Passage shown >>
--- START ---

Sometimes we just need a friend…
To come alongside, put their arm around you, and ask how are
you?
January 1st, not just a new day, but also a new
year. A day that is filled with hope and excitement, new routine and good
habits renewed.
However, my January 1st looked something like
this. I went to bed around 1am after celebrating over chili and chapati and red
velvet cake. We laughed, sang, shared stories and skyped, which I think, fully
incorporates what it means to celebrate a holiday as a missionary. It was
relaxed and soon after the new year I was in bed…perfection.
I rolled over, a few or so hours later and glanced at the
time on my phone…11am?? That can’t be right! And then I laid there thinking, “I
could totally go back to sleep right now.” Maybe I slept too long. So I sit up
in preparation for actually getting out of bed and realized….that’s not such a
good idea. I laid back down. At this point I realized my stomach was in knots
and was not happy. Let’s just say I did finally make it out of bed but it
wasn’t as smooth as the first time and involved the thought, “uh oh!” to my
pour achy body.

--- END ---

Your goal >> Set down everything in the New Year's Day passage from "January 1st, not" down to "was in bed…perfection.", word for word.

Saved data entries
--- START ---

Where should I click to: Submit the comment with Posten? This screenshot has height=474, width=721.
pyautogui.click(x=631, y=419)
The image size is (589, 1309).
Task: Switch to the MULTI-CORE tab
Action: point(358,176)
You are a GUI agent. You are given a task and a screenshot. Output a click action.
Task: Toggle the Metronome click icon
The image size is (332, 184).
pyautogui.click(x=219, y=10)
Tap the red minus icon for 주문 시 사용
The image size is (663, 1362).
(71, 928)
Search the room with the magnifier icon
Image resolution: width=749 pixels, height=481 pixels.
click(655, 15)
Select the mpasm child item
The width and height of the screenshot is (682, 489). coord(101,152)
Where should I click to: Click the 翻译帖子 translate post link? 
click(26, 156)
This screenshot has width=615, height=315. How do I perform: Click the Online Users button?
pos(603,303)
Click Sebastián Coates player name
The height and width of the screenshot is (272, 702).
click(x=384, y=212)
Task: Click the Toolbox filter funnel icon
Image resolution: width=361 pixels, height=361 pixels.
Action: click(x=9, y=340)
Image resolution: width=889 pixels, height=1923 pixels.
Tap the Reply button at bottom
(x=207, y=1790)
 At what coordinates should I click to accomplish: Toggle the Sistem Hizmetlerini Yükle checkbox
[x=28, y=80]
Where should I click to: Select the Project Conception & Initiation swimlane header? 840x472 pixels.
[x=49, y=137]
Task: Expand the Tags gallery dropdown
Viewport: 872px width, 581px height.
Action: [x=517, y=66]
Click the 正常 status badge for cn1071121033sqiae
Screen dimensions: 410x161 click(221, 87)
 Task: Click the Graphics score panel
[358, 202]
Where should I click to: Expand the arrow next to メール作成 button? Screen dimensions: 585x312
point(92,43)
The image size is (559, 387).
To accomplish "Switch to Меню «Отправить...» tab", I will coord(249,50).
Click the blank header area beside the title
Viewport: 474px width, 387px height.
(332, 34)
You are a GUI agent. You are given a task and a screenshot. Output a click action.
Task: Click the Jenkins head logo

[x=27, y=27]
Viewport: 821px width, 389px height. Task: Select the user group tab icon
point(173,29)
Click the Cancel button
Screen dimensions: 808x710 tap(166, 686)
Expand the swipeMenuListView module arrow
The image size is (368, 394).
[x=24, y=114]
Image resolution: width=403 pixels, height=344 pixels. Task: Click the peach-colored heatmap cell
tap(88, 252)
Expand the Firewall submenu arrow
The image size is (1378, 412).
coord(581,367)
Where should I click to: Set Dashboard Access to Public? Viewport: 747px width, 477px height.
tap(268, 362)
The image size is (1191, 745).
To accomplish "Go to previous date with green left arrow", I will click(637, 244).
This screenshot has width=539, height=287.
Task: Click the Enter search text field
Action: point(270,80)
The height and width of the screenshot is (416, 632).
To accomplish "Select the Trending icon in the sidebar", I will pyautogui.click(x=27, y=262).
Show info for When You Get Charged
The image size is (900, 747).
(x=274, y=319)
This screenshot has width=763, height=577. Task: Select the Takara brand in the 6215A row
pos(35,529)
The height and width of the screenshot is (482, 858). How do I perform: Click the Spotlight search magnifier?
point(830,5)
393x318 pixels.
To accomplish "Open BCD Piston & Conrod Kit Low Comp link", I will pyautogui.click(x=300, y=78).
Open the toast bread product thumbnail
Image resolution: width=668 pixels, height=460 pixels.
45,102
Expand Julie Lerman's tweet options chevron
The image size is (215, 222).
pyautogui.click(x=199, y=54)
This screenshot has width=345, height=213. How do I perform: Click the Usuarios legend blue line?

--- END ---

Reply to the exercise >>
January 1st, not just a new day, but also a new
year. A day that is filled with hope and excitement, new routine and good
habits renewed.
However, my January 1st looked something like
this. I went to bed around 1am after celebrating over chili and chapati and red
velvet cake. We laughed, sang, shared stories and skyped, which I think, fully
incorporates what it means to celebrate a holiday as a missionary. It was
relaxed and soon after the new year I was in bed…perfection.